咽頭痛(嚥下痛)はほぼ必発であり,発熱がついで多い症状である。嚥下困難や呼吸困難を認めることも少なくない。含み声(何かを口に含んで話しているような声)を認めることもある。
喉頭の観察が不可避である。喉頭内視鏡(なければ間接喉頭鏡)で喉頭蓋の腫脹や発赤を確認する。中咽頭レベルの所見が乏しいことが多く,単に口を開けて観察するだけでは見逃す可能性が高い。腫脹が披裂喉頭蓋ヒダや披裂部に及んでいることもあるため,詳細な観察が必要である。
血液検査では白血球数の増加,CRPの上昇など細菌感染を反映する所見を認めるが,急性喉頭蓋炎に特異的なものではない。
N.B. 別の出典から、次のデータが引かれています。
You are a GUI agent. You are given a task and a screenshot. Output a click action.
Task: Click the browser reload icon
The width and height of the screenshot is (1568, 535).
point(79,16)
頸部側面X線では腫大した喉頭蓋(thumbprint sign)を認める。頸部CTでも喉頭蓋の腫大を確認でき,頸部膿瘍の合併の確認にも有用だが,仰臥位では呼吸困難が増悪することもある点に注意する。血液検査や画像検査は,呼吸困難の促迫の状況により実施の適否や時期を判断しなければならない。
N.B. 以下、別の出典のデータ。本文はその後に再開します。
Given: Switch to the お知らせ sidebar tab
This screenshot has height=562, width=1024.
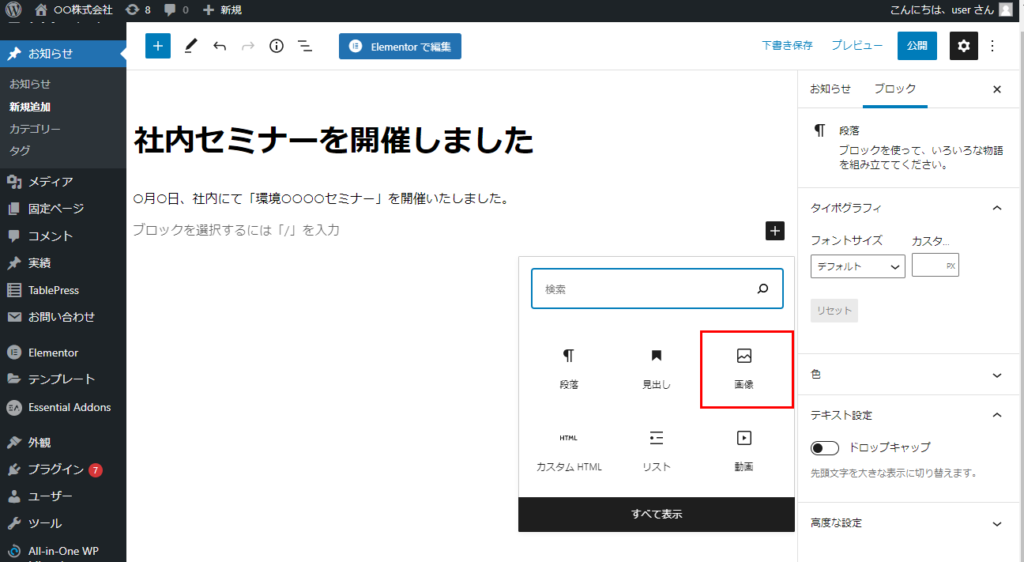Looking at the screenshot, I should pos(830,89).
気道狭窄の程度により,抗菌薬やステロイドによる保存的治療に加え,気道確保を考慮する。急速に気道狭窄が進行し窒息に至ることがあるため,注意を要する。
外科的気道確保としての気管切開術を行う際には,急激な呼吸困難を生じうること,呼吸困難のため仰臥位や頸部伸展位がとれない場合があること,気管挿管を試みたが成功しなかった場合は呼吸状態がさらに悪化しやすいこと,などに注意が必要である。